Ils ont leurs propres attentes, fantasmes et connaissance du marché.
La plupart du temps, ils vous feront modifier votre ouvrage de façon
plus ou moins importante ; souvent, ils le feront même réécrire par un
tiers (comme votre humble servante).
Après quoi l'on
vous dira qui rencontrer, à quelle séance de dédicaces vous
rendre, à quel salon. Pas question de vous dérober ; vous
êtes en représentation, et soyons clairs : c'est « la
maison » que vous représentez, bien avant vous-même. Gare aux
impairs.
Bref, vous aurez perdu votre « autodétermination ». Or, ce mot qui préoccupe si fort les peuples et les nations préoccupe aussi les auteurs, sans quoi l'autoédition n'aurait pas le vent en poupe – y compris chez les « élus » de l'édition.
Enfin, sauf exception,
ne croyez pas que votre livre sera affiché dans le métro, ni que
vous serez exposé en librairie le temps nécessaire pour vous y faire de fidèles
lecteurs. Le turn-over est endiablé, et 3 semaines d'exposition (le plus souvent en bas de rayon) représentent un bon score. Au final, vous
aurez le plus souvent vendu bien peu de livres. Moyenne nationale :
300 exemplaires. Vous pourrez peut-être vous targuer d'être un
auteur édité, mais vous resterez un inconnu. Alors… tout ça pour ça ?

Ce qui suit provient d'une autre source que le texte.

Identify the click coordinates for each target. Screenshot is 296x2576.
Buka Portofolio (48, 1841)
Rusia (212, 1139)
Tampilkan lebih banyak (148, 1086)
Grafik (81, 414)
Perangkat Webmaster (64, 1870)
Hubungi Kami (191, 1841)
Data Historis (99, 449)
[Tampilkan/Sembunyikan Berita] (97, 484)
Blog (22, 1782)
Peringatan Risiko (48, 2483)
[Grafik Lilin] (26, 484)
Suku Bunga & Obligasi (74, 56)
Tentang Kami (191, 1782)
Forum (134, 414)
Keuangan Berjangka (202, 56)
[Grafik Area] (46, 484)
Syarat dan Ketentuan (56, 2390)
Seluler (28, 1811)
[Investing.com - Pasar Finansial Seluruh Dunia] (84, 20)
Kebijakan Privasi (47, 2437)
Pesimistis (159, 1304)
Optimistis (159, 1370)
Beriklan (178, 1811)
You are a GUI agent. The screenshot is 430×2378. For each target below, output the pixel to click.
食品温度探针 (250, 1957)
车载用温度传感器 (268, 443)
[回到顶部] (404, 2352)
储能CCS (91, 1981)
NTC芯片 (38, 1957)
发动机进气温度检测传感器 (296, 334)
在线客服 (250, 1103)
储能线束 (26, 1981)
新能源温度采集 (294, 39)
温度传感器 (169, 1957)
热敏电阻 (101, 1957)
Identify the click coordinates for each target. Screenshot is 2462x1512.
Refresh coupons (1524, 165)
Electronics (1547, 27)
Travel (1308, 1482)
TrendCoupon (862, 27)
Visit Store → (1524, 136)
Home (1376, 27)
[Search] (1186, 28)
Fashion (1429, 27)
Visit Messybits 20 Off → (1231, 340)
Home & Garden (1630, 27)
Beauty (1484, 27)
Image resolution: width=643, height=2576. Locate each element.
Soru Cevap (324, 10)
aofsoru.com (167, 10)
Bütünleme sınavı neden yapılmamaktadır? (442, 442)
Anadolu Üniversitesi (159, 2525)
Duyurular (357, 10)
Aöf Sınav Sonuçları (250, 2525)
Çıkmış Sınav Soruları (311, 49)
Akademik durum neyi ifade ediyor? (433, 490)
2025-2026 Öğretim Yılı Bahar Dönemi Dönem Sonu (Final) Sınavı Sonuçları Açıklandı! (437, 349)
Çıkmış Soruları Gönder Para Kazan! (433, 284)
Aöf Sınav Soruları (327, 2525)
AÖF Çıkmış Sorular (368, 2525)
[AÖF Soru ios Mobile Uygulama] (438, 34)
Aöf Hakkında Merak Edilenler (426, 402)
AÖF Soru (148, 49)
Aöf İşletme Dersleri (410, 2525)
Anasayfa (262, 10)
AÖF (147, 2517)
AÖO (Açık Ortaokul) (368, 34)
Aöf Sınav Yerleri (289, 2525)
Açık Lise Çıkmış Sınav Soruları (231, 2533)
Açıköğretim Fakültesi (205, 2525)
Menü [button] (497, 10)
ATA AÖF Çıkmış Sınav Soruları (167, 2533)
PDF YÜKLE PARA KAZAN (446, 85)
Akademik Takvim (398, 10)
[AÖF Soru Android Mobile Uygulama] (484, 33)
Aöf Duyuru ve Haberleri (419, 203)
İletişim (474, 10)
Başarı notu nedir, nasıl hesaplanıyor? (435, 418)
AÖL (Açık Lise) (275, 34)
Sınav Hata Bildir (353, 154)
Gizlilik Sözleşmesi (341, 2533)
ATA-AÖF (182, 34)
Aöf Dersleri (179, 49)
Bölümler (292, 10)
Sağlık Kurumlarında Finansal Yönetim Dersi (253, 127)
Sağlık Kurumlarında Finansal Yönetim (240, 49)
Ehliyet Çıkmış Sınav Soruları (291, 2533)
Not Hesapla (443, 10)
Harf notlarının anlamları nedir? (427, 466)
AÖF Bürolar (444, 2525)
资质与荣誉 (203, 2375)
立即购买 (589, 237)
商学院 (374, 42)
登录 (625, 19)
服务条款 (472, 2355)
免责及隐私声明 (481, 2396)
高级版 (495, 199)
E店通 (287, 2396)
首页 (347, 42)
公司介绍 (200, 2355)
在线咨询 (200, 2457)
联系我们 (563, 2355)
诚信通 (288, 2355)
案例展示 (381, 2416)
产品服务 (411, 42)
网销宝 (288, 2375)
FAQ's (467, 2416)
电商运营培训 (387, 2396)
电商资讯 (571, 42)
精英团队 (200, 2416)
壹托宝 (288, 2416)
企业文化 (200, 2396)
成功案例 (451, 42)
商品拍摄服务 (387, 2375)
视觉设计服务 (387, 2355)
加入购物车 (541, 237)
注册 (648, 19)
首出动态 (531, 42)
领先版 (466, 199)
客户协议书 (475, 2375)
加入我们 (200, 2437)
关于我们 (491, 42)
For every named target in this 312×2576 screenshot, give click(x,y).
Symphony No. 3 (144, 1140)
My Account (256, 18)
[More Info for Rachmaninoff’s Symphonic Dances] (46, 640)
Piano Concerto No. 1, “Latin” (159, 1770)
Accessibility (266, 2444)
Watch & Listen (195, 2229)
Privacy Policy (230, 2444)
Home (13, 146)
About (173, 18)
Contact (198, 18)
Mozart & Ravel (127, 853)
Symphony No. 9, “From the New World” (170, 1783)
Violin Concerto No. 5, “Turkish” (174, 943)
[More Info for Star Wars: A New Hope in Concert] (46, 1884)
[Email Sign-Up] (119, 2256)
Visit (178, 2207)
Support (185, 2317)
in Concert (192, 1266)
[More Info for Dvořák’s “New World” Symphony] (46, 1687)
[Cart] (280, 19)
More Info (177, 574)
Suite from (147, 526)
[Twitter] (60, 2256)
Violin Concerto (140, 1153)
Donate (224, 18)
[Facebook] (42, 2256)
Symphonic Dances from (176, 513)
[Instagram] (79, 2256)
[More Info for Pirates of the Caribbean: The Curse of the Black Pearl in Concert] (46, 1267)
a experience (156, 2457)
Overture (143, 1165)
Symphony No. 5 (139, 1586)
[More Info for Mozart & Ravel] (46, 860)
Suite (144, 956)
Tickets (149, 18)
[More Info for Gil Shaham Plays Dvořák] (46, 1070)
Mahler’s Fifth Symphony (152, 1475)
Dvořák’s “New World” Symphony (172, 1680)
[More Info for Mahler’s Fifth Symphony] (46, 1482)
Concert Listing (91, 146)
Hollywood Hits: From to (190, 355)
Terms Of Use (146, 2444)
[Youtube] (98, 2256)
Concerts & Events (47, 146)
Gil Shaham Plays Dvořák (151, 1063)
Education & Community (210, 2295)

J'ai déjà exprimé à maintes reprises ce qui précède, ce n'est pas nouveau et ce n'est même pas le fond du problème. Car, soyons objectifs, l'édition tradi ne rend (normalement) pas malheureux non plus.
Il y a de – rares – auteurs qui sortent vraiment de l'ombre grâce à elle. Et la
publication de livres, c'est un peu comme le loto ; beaucoup
d'auteurs s'y lancent en espérant être l'exception statistique, le
numéro gagnant. Alors ce n'est pas moi qui voudrais vous empêcher
de rêver : la chance vous sourira peut-être.
En outre, la
tutelle d'un éditeur, père et mère à la fois – c'est très freudien, le rapport auteur-éditeur, je vous préviens – a d'autres avantages, et heureusement : elle vous décharge des décisions
stratégiques, des tâches techniques et administratives ; une équipe vous soutient, vous conseille (qui n'a besoin de progresser ? En
écriture, on évolue à tout âge), vous raisonne, vous présente à des contacts utiles ; c'est la meilleure option quand on est
sujet aux états d'âme, ou quand on redoute l'isolement.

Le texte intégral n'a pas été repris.